• TASK PROMPT: Transcribe exactly the lines that fall between the one holding "The width and height of the screenshot is (1225, 980)." and the one holding "Task: Like the keria comment with heart icon", inclusive, from the entries below.

• DATA FOR PROCESSING:
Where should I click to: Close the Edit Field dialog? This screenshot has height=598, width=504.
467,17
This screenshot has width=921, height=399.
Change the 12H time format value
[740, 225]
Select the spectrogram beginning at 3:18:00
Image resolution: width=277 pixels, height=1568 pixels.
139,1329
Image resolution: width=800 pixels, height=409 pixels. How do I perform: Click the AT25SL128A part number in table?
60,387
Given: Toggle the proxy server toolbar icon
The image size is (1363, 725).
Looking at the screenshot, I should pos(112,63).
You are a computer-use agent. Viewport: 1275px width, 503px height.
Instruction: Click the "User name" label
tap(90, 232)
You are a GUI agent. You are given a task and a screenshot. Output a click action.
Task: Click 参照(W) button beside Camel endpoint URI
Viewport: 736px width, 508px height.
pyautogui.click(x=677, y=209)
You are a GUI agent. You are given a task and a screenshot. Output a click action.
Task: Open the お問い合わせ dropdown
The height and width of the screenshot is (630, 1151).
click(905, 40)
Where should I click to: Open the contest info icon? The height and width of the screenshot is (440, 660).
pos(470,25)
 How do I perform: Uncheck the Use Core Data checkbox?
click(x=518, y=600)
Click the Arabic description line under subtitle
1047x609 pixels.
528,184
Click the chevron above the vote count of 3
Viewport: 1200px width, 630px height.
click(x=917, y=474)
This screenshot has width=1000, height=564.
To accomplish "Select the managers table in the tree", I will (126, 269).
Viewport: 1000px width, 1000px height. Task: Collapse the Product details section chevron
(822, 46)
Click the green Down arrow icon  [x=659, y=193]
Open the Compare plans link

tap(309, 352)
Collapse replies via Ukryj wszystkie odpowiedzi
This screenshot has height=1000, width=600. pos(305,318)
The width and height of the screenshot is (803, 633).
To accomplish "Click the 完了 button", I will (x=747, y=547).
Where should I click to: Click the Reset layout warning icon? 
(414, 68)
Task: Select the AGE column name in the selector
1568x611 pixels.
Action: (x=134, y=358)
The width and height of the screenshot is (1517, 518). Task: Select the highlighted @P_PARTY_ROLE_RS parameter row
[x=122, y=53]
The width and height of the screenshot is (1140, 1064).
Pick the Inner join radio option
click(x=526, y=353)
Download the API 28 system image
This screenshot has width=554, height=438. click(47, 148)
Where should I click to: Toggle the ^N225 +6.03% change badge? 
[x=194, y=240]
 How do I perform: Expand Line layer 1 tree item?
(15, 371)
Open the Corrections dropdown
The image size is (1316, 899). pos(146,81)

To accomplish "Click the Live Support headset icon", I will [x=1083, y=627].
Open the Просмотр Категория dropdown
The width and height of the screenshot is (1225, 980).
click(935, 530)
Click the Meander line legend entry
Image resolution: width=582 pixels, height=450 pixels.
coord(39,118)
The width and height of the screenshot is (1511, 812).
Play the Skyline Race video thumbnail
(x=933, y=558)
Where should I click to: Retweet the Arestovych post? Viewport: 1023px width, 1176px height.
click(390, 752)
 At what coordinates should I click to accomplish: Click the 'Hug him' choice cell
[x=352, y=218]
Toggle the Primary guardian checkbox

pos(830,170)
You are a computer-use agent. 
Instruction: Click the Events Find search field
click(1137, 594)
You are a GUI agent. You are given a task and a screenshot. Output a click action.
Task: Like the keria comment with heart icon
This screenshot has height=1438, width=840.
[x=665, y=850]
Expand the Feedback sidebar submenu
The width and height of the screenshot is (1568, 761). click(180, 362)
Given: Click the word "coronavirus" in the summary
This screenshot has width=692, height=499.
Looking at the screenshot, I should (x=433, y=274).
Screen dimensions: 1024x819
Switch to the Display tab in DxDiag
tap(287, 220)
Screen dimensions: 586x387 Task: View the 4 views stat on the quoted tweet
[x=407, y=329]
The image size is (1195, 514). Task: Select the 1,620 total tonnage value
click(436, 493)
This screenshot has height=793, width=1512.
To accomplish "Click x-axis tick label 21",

• RESULT OF THE TASK:
The width and height of the screenshot is (1225, 980).
click(935, 530)
Click the Meander line legend entry
Image resolution: width=582 pixels, height=450 pixels.
coord(39,118)
The width and height of the screenshot is (1511, 812).
Play the Skyline Race video thumbnail
(x=933, y=558)
Where should I click to: Retweet the Arestovych post? Viewport: 1023px width, 1176px height.
click(390, 752)
 At what coordinates should I click to accomplish: Click the 'Hug him' choice cell
[x=352, y=218]
Toggle the Primary guardian checkbox

pos(830,170)
You are a computer-use agent. 
Instruction: Click the Events Find search field
click(1137, 594)
You are a GUI agent. You are given a task and a screenshot. Output a click action.
Task: Like the keria comment with heart icon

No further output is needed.